▶ **EXERCISE DETAILS**
Please return all of the data exactly as written.

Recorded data
=== Begin Enclosure ===

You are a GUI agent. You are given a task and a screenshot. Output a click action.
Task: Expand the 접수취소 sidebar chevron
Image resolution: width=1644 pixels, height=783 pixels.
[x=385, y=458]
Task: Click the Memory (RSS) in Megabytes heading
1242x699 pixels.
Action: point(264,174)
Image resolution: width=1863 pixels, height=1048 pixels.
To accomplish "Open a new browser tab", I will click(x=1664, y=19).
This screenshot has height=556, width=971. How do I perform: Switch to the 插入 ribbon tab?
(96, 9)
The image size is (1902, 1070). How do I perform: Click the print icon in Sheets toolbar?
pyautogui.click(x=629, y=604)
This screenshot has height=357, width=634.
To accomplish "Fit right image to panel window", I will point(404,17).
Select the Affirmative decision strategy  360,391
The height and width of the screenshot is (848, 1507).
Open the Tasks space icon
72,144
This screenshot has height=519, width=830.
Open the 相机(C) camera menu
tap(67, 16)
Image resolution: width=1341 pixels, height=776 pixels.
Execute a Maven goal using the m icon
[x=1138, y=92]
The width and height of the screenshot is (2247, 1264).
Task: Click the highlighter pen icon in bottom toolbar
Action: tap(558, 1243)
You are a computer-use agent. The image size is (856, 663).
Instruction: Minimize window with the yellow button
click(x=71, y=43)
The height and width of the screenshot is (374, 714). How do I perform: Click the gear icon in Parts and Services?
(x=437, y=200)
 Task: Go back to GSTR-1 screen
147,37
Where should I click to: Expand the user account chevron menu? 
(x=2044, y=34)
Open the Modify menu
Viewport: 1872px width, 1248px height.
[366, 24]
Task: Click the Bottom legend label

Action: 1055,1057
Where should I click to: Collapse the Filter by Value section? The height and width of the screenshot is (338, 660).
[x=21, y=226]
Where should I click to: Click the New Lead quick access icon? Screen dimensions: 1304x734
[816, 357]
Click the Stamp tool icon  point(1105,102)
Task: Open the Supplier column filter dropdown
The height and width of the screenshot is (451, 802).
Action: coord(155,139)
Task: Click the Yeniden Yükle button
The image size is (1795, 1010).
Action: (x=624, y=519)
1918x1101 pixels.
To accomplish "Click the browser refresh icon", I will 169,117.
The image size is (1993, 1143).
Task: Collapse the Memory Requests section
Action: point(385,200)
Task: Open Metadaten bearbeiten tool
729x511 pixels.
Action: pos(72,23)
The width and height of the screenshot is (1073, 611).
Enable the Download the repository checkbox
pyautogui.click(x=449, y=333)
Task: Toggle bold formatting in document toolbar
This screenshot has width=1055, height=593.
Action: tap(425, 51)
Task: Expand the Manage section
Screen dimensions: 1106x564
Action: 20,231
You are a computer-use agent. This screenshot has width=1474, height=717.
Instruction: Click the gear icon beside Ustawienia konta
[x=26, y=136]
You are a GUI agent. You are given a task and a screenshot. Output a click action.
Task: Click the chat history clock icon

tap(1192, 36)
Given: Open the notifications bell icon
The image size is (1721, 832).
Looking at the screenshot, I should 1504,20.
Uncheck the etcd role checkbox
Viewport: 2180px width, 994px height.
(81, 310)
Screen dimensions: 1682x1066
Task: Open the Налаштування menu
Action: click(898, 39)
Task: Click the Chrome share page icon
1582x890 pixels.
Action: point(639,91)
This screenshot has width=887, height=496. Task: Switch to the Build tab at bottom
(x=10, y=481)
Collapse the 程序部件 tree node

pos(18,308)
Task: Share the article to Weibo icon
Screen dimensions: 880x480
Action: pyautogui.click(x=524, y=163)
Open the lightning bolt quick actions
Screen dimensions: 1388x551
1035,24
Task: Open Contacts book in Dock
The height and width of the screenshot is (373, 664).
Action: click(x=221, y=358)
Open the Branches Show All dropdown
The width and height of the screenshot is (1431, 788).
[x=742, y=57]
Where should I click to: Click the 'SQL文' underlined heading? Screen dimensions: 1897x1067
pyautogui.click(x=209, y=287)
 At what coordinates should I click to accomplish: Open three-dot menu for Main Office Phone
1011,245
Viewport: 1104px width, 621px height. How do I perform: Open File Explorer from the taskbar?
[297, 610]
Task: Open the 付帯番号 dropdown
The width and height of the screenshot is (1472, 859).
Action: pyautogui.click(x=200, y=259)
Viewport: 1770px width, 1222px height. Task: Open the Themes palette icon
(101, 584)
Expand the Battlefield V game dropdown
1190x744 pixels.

=== End Enclosure ===

▶ **COMPLETED EXERCISE**
You are a GUI agent. You are given a task and a screenshot. Output a click action.
Task: Expand the 접수취소 sidebar chevron
Image resolution: width=1644 pixels, height=783 pixels.
[x=385, y=458]
Task: Click the Memory (RSS) in Megabytes heading
1242x699 pixels.
Action: point(264,174)
Image resolution: width=1863 pixels, height=1048 pixels.
To accomplish "Open a new browser tab", I will click(x=1664, y=19).
This screenshot has height=556, width=971. How do I perform: Switch to the 插入 ribbon tab?
(96, 9)
The image size is (1902, 1070). How do I perform: Click the print icon in Sheets toolbar?
pyautogui.click(x=629, y=604)
This screenshot has height=357, width=634.
To accomplish "Fit right image to panel window", I will point(404,17).
Select the Affirmative decision strategy  360,391
The height and width of the screenshot is (848, 1507).
Open the Tasks space icon
72,144
This screenshot has height=519, width=830.
Open the 相机(C) camera menu
tap(67, 16)
Image resolution: width=1341 pixels, height=776 pixels.
Execute a Maven goal using the m icon
[x=1138, y=92]
The width and height of the screenshot is (2247, 1264).
Task: Click the highlighter pen icon in bottom toolbar
Action: tap(558, 1243)
You are a computer-use agent. The image size is (856, 663).
Instruction: Minimize window with the yellow button
click(x=71, y=43)
The height and width of the screenshot is (374, 714). How do I perform: Click the gear icon in Parts and Services?
(x=437, y=200)
 Task: Go back to GSTR-1 screen
147,37
Where should I click to: Expand the user account chevron menu? 
(x=2044, y=34)
Open the Modify menu
Viewport: 1872px width, 1248px height.
[366, 24]
Task: Click the Bottom legend label

Action: 1055,1057
Where should I click to: Collapse the Filter by Value section? The height and width of the screenshot is (338, 660).
[x=21, y=226]
Where should I click to: Click the New Lead quick access icon? Screen dimensions: 1304x734
[816, 357]
Click the Stamp tool icon  point(1105,102)
Task: Open the Supplier column filter dropdown
The height and width of the screenshot is (451, 802).
Action: coord(155,139)
Task: Click the Yeniden Yükle button
The image size is (1795, 1010).
Action: (x=624, y=519)
1918x1101 pixels.
To accomplish "Click the browser refresh icon", I will 169,117.
The image size is (1993, 1143).
Task: Collapse the Memory Requests section
Action: point(385,200)
Task: Open Metadaten bearbeiten tool
729x511 pixels.
Action: pos(72,23)
The width and height of the screenshot is (1073, 611).
Enable the Download the repository checkbox
pyautogui.click(x=449, y=333)
Task: Toggle bold formatting in document toolbar
This screenshot has width=1055, height=593.
Action: tap(425, 51)
Task: Expand the Manage section
Screen dimensions: 1106x564
Action: 20,231
You are a computer-use agent. This screenshot has width=1474, height=717.
Instruction: Click the gear icon beside Ustawienia konta
[x=26, y=136]
You are a GUI agent. You are given a task and a screenshot. Output a click action.
Task: Click the chat history clock icon

tap(1192, 36)
Given: Open the notifications bell icon
The image size is (1721, 832).
Looking at the screenshot, I should 1504,20.
Uncheck the etcd role checkbox
Viewport: 2180px width, 994px height.
(81, 310)
Screen dimensions: 1682x1066
Task: Open the Налаштування menu
Action: click(898, 39)
Task: Click the Chrome share page icon
1582x890 pixels.
Action: point(639,91)
This screenshot has width=887, height=496. Task: Switch to the Build tab at bottom
(x=10, y=481)
Collapse the 程序部件 tree node

pos(18,308)
Task: Share the article to Weibo icon
Screen dimensions: 880x480
Action: pyautogui.click(x=524, y=163)
Open the lightning bolt quick actions
Screen dimensions: 1388x551
1035,24
Task: Open Contacts book in Dock
The height and width of the screenshot is (373, 664).
Action: click(x=221, y=358)
Open the Branches Show All dropdown
The width and height of the screenshot is (1431, 788).
[x=742, y=57]
Where should I click to: Click the 'SQL文' underlined heading? Screen dimensions: 1897x1067
pyautogui.click(x=209, y=287)
 At what coordinates should I click to accomplish: Open three-dot menu for Main Office Phone
1011,245
Viewport: 1104px width, 621px height. How do I perform: Open File Explorer from the taskbar?
[297, 610]
Task: Open the 付帯番号 dropdown
The width and height of the screenshot is (1472, 859).
Action: pyautogui.click(x=200, y=259)
Viewport: 1770px width, 1222px height. Task: Open the Themes palette icon
(101, 584)
Expand the Battlefield V game dropdown
1190x744 pixels.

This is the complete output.